Sormak istediğim tek şey;
Cihad konusuna bakınca : İslam alimlerine göre, İslam’da cihad emri, insanların küfrüne/inkarına karşı değil, İslam’a ve Müslümanlara karşı gösterdikleri düşmanca tavırlarından sezilen, anlaşılan potansiyel veya fiili “saldırgan” tutum ve davranışlarına karşıdır.
Ozaman burdaki; birinci değilde ikinci neden var ya (müslümanlara karşı gösterdikleri düşmanca davranıştan dolayı nedeni..) bunamı zorluk vardır cihad ile.. burda zorluk varmı onu öğrenmek istiyorum. (İman etmek için değil onu sormuyorum)
Zorluk yok desem cihadı inkar etmiş gibi bi his var içimde. Sen cihadımı inkar ediyorsun diye.
Diğer taraftan, ayetimi inkar ediyorsun gibi şey geliyor.
Kısacası o kötü şeye cihad var, ve bu cihad zorlukmu oluyoruz
Answers ( 2 )
Dinde zorlama yoktur. Kimse başka birisini zorla Müslüman olacaksın diye zorlayamaz. Bu kesin bir kuraldır.
İkinci konuya gelelim;
Savaşı başlatan Müslüman değildir. Savaşı isteyen de onlar değildir. Ama Müslüman’ın haysiyetine, şerefine leke sürülecek olaylar gerçekleştiği zaman da; adeta susup sineye çekmek olmaz.
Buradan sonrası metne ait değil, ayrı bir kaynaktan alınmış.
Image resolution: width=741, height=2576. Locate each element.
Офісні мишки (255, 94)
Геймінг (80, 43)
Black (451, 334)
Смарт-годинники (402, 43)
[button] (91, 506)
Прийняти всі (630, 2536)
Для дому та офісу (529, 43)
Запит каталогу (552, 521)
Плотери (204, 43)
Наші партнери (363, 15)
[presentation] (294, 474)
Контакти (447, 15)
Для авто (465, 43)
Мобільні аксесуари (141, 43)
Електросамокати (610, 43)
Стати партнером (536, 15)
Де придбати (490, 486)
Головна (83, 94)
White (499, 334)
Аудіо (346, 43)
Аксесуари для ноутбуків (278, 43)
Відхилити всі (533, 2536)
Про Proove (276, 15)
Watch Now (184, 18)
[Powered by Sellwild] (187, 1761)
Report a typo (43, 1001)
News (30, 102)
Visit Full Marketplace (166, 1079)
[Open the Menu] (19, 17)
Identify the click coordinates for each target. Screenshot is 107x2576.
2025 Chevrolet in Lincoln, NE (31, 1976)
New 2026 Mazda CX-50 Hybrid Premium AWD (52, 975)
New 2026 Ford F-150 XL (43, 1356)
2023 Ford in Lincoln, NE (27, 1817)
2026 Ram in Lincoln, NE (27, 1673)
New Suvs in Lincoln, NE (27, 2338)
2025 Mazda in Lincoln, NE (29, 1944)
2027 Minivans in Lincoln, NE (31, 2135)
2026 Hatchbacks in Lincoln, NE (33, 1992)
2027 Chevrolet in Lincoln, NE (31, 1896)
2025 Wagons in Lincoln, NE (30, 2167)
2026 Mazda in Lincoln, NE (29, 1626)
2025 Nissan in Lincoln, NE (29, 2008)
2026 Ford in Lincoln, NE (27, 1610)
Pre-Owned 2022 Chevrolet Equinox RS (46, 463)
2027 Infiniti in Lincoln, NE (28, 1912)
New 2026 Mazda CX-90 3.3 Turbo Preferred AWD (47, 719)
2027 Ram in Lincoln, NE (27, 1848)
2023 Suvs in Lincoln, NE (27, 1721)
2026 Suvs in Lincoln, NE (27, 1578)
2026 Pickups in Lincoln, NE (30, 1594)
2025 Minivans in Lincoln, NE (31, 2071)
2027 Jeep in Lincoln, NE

Neye, nasıl tavır aldığımız önemlidir.
CİHAD NEDİR?
Cihadın terim anlamının ele alındığı Hudud ve Istılah eserlerinde cihadın tanımı şu şekillerde geçmektedir: Allah’ın düşmanlarıyla savaşmada zorluklara tahammül etmek, yani savaşta zorluklara karşı sabır göstermektir. Düşmanla karşılaşmadaki zorluktur. Hak dine çağırmak, hak dine davet etmektir. Allah Resûlü’nden geldiği üzere, savaşta Allah’ın düşmanlarıyla savaşmak, onlarla mücadele etmektir. Hak dine davet etmek ve kabul etmeyenlere karşı savaşmaktır. Düşmanla karşılaşmada zorluğa katlanma pahasına düşmana karşı mücadele etmek veya onu defetmede bütün gücü harcamak anlamında olup daha sonra İslam’da kâfirlere karşı savaşmak şeklinde kullanılır olmuştur. Düşmanı karşılamada gücü, kuvveti harcamak olan cihad, açık düşman, şeytan ve nefis olmak üzere bunlara karşı cihad etmek şeklindedir. Daha sonra ise şeriattaki kullanımı (terim anlamı) hak dine çağırmak, davet etmek şeklinde olmuştur.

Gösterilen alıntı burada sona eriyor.